New report says card or handset, smart card tech plays critical role
Smart cards have long played a key role in securing physical and logical access, but now smart cards embedded in mobile devices are emerging as a new, more robust identity credential. The Smart Card Alliance released a white paper on this global trend toward using mobile identity credentials and the role that smart card technology plays in securing those credentials.
Mobile devices don’t require individuals to carry around multiple pieces of plastic. Payment cards, driver licenses, health care insurance cards could all be securely stored on the mobile device, the paper posits. “A digital identity credential in a phone could be used to both access a building and digitally sign e-mail messages being sent from the phone,” the paper states.
The processing and memory capabilities of a smart phone can enhance or extend the functionality of identity credentials. For example, key codes delivered through text messages can be used as an additional authentication factor and location-based services can add more security to a transaction by confirming the location of the individual.
Companies incur costs to maintain the infrastructure that supports employee identity credentials and to equip facilities, computers and employees with the readers that enable their use. An NFC-enabled mobile device can act as both the credential and the reader for physical and logical access.
The report illustrates three different approaches for mobile device authentication in enterprise settings:
- Using the mobile device as an out-of-band solution to determine whether an employee is the right employee;
- Leveraging the NFC capabilities of a mobile device to read and transmit the details of a company ID credential;
- Using the mobile device as the credential, leveraging the secure element to securely store credentials and authenticate the employee.
To use a phone as an out-of-band authentication device requires that it be provisioned with an application that, when requested, either produces a one-time password or prompts the person for confirmation. Once a preregistered user ID–password combination is entered, the phone can be used as an additional factor to authenticate the employee.
For example, when an employee tries to gain access to a secure site, the network initiates a dialogue with the phone. The application on the phone is activated either through a text message or an Internet-based request or push. The phone then displays a company Web site or prompt and asks the employee to confirm the access attempt. The accepted or rejected response from the employee determines whether access is granted.
With an NFC-enabled devices additional identity applications are possible, the paper states.
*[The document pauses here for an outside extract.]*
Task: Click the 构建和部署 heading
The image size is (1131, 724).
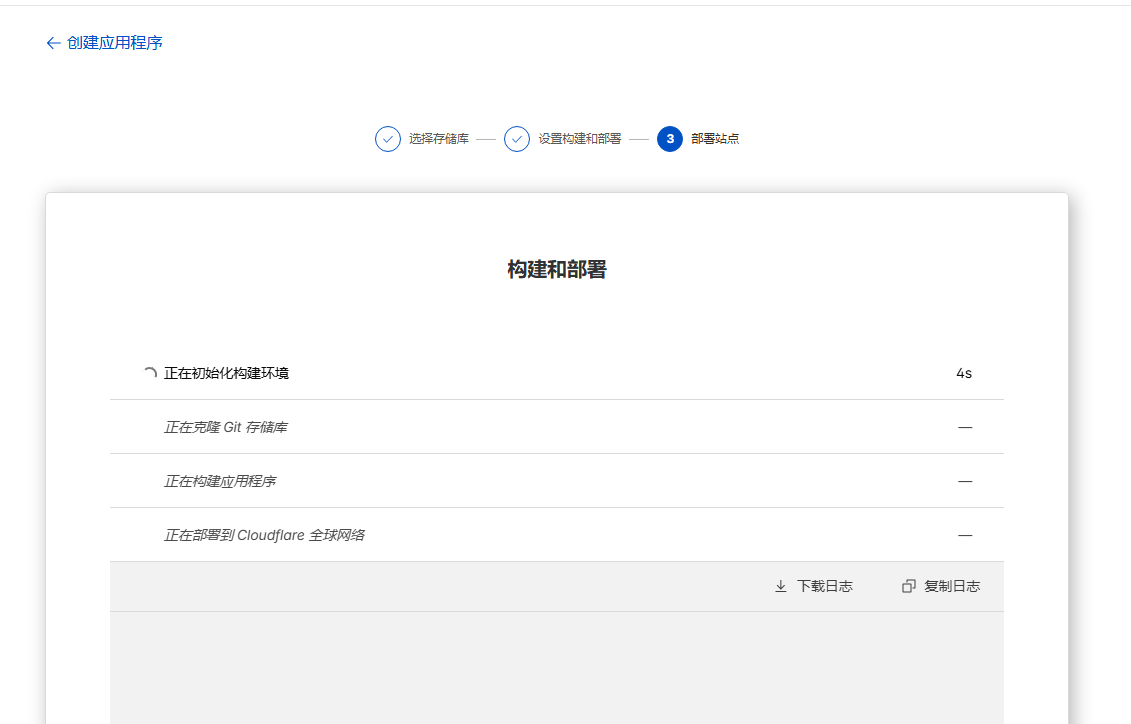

An employee with an NFC phone may be able to tap a contactless smart card credential against the phone and use the information on the card to authenticate the employee.
In this instance, the phone would be associated with the individual’s employee ID. Once a preregistered user ID–password combination is entered, the phone could be used to capture data from the ID card.
In this use case, as with out-of-band authentication, the company site would initiate a dialogue with the phone through a text message or an Internet-based request. The phone would then display the company Web site and prompt the employee to tap the company-issued ID card against the phone and enable the employee to access necessary data or resources.
A company-issued credential can also be stored in the secure of a phone. Storage of the credential in the element would require the company to work with the secure element’s owner – the phone manufacturer or mobile network operator – to pay for memory space and provision the credential. In addition, the phone is associated with the employee ID. Once the employee uses preregistered logon credentials, the company can communicate with the credential on the phone.
NFC-enabled smart phones can also provide opportunities for in-person security and authentication of people carrying contactless ID cards. One potential solution is for security personnel to confirm a person’s identity by having that person tap an ID card against the guard’s NFC-enabled phone.
The security guard would start an application on the phone, which prompts for a card to be tapped. The data on the card would be communicated to the phone using NFC and then transferred to the secure element. The credential would then be validated or denied based on permissions.
Using the reading capability of NFC-enabled phones can offer a few benefits to organizations. First, the number of cards used fraudulently in the market can be greatly reduced and instead of relying on the image on a card, security guards would potentially be able to access a digital image of the cardholder and electronically verify an identity.
Second, phones can represent a low cost terminal for deployment to security guards or first responders. Traditionally, hardware costs have been a barrier to reading cards in the field.
Adding the ability to read contactless cards and NFC to laptops also has identity implications, the paper states. In January 2012, Intel announced plans to embed contactless card-reading capabilities in the Ultrabook product suite, with other product lines to follow.
The implication is that soon all communication devices will be able to read contactless smart ID cards or NFC-enabled mobile devices and use the credentials from the card or the mobile device to authenticate users for access to online services and transactions.